Since the app runs succesfully, apparently the OS is able to succesfully resolve these symbols when it loads the application. I am trying to figure out which system library defines these symbols.

One likely suspect is /usr/lib/libSystem.B.dylib, however, when running

nm /usr/lib/libSystem.B.dylib | grep UNIX

there turn out to be no symbols in there with the $UNIX2003 suffix.

I'd like to figure out where these symbols are defined, in relation to a build problem on a seperate program that does not succesfully run, but fails at runtime because it cannot find _opendir$UNIX2003.

+3  A: 

See the definite discussion in this apple document, Symbol Variants Release Notes.

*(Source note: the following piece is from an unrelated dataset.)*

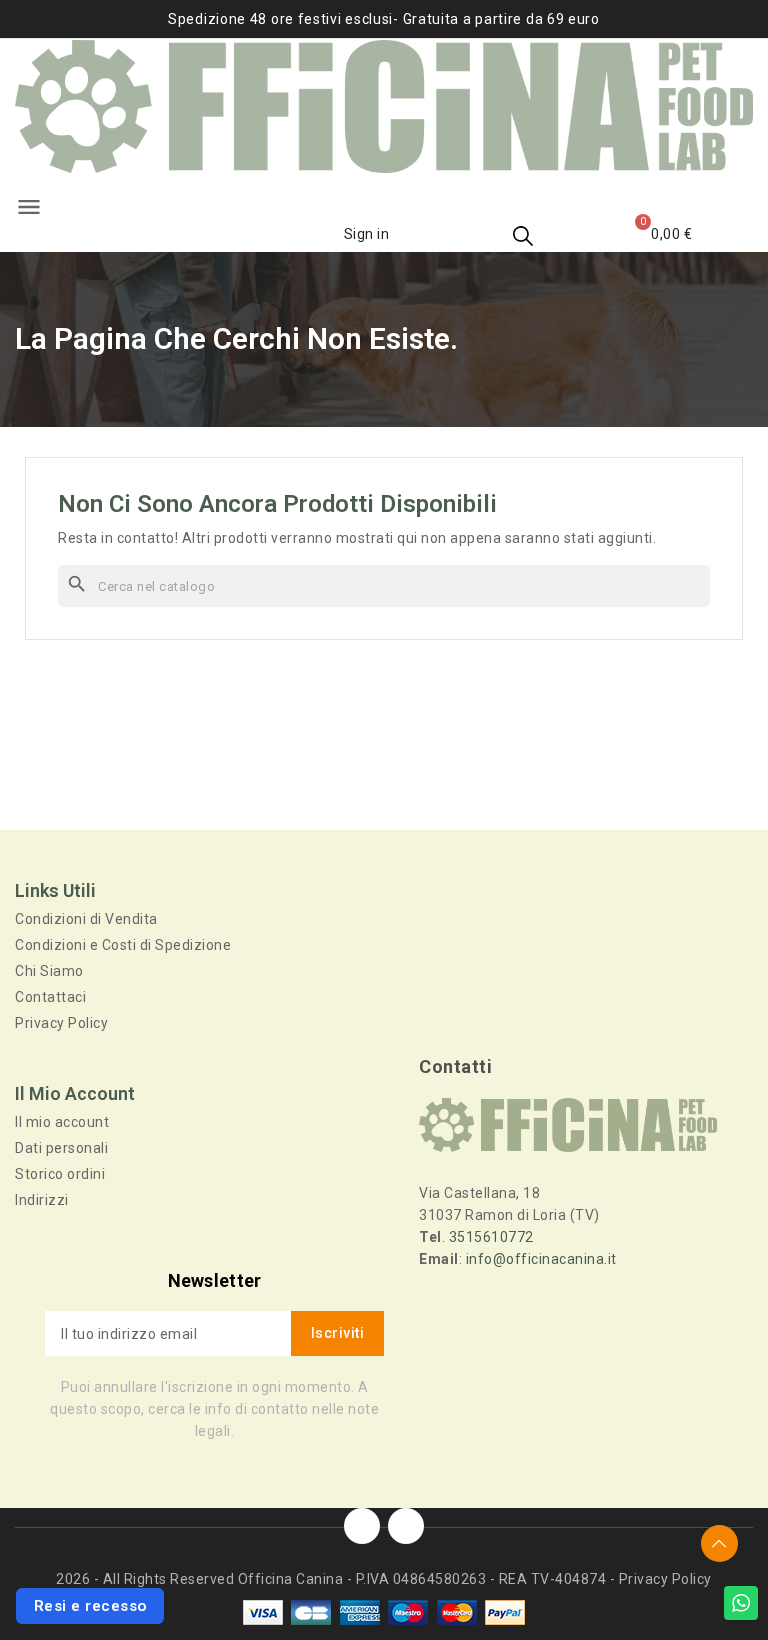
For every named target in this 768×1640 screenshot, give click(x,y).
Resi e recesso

All these are defined in /usr/lib/libSystem.B.dylib. Note that it is a universal dylib, i.e. contains both 32 bit and 64 bit versions. On your box, you'll see something like

/usr/lib$ nm -arch i386 libSystem.dylib  | grep fputs
000c22c0 T _fputs
000328bc T _fputs$UNIX2003
/usr/lib$ nm -arch x86_64 libSystem.dylib  | grep fputs
00000000000551cf T _fputs

The point is, there's no non-SUS compliant versions of these functions in the 64 bit variant. So there's no $UNIX2003 variant. I guess your linking problem is due to the supported architecture of your library.

Yuji
Great answer, thanks! completely solves the problem I've been working on for days now.